Priscila Bellini

Brazilian journalist and a Chevening Scholar

Part of Media Freedom

30th July 2019

A newsroom of one’s own: why the talk about media freedom should be attentive to gender

Priscila Bellini

Priscila Bellini is a Brazilian journalist and a Chevening Scholar studying Gender, Media and Culture at the London School of Economics and Political Science.

What does it mean to report freely on issues of public interest, if we are to be attentive to gender? After all, the stories we cover are, oftentimes, marked by gender. The people we interview, the social problems which affect them, the risks they run… They are situated within markers such as gender, race and sexuality. And so are we, as journalists.

Oftentimes, the discussion surrounding media freedom turns to censorship, forms of silencing and violence. However, it is important to take a step further and ask who is subject to what kinds of violence, both online and offline, when writing about those issues. When threats by governments, companies, groups and individuals appear, who is the target?
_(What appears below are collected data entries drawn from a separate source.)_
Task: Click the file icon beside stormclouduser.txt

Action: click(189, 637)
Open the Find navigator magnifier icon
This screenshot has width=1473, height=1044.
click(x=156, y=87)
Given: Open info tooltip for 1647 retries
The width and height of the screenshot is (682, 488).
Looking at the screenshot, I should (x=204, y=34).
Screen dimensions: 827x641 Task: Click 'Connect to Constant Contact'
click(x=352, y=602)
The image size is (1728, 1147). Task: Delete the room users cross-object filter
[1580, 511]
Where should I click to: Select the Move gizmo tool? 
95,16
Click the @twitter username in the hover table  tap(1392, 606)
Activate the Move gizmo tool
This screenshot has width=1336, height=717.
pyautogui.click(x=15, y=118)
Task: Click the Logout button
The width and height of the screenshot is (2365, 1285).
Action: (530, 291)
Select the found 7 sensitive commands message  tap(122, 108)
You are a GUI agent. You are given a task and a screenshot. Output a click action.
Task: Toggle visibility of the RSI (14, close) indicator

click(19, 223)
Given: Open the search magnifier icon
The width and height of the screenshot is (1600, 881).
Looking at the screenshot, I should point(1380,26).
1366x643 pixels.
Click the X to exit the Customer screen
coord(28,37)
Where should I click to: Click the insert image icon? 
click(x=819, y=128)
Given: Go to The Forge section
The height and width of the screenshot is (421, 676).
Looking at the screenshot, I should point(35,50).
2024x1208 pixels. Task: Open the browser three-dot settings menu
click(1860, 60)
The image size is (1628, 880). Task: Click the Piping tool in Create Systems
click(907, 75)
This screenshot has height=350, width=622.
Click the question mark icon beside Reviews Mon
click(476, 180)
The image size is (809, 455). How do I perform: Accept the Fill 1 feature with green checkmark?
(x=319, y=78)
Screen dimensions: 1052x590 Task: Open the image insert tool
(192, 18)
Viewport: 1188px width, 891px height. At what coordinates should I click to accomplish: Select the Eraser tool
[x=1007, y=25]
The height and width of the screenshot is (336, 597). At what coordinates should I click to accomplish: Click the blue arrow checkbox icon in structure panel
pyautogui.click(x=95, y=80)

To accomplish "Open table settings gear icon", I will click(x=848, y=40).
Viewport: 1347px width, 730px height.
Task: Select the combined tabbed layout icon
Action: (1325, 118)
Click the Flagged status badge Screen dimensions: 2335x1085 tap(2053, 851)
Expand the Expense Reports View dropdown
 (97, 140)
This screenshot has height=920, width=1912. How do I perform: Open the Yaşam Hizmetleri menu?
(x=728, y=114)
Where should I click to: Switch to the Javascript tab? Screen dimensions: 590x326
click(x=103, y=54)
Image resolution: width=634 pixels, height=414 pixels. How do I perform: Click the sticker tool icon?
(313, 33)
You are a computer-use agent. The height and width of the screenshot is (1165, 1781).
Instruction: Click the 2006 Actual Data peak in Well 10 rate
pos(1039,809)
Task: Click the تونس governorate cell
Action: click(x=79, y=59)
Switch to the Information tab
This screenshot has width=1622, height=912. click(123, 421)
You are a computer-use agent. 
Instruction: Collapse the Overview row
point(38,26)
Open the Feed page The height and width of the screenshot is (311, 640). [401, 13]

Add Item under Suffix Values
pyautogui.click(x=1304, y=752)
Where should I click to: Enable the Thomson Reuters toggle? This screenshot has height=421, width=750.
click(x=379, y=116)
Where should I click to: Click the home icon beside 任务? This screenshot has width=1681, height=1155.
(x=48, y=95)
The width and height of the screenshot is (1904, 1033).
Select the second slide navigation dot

How should we elaborate a response, in the form of policy and protection to journalists?

This becomes particularly evident when one writes about sensitive issues, including those concerning gender. After writing about transphobia and the murder of a Brazilian trans woman back in 2015, for instance, I received comments on my private messages on Facebook. They included derogatory terms, using sexual connotation and terms which were clearly gendered. Reactions to the articles I wrote at the time also accused me of ‘man-hating’ and ‘spreading a feminist gospel’.

Working on a cover story on rape in Brazil, along with three other journalists, I saw the pattern repeating itself. All of us had social media pages swamped by messages from a ‘troll’ who was angry at the ‘feminists’ in the publication. I remember looking at my cell phone notifications and being shocked by the number of comments on posts, personal photos, private messages. I could not help but wonder why somebody would feel so attacked by an investigation on rape in Brazil. I also noticed, from my experience and from hearing other colleagues’, how the offences and reactions to stories like that were deeply gendered.

Another example comes from the recent report on the Operation Car Wash published by The Intercept, led by the award-winning journalist Glenn Greenwald. He received threats and homophobic abuse, addressed to him and his husband, the politician David Miranda. Comments about his ‘sexual partner’ from political authorities, or associating the gay journalist to HIV, demonstrate the extent to which these violations are expressed along the lines of sexuality. Writing about gender or not, women and LGBTQ+ persons face different forms of harassment and discrimination.

However, facing forms of harassment is not part of the job description, nor should it be. That is, journalists should not have to choose between telling stories and have their mental health and safety preserved. When this choice is imposed, the role of media in covering matters of public interest is at risk. If threats, trolling and offences follow patterns dictated by gender and other markers, the responses need to be sensitive to it. Otherwise, the work of denouncing, providing context and bringing transparency about social problems — from national scandals to everyday local news — is at stake. Arguably, media freedom needs to be seen as more than an abstract concept.

When the work of journalists brings to light schemes of bribery and corruption, or when it denounces human rights violations by governments, it is safeguarding rights. For the interest of the public, media professionals not only alert attention to such violations, but also press for the need of those fundamental rights to become fully realised. However, it is only possible to achieve this by ensuring that violence, harassment and censorship do not get in the way.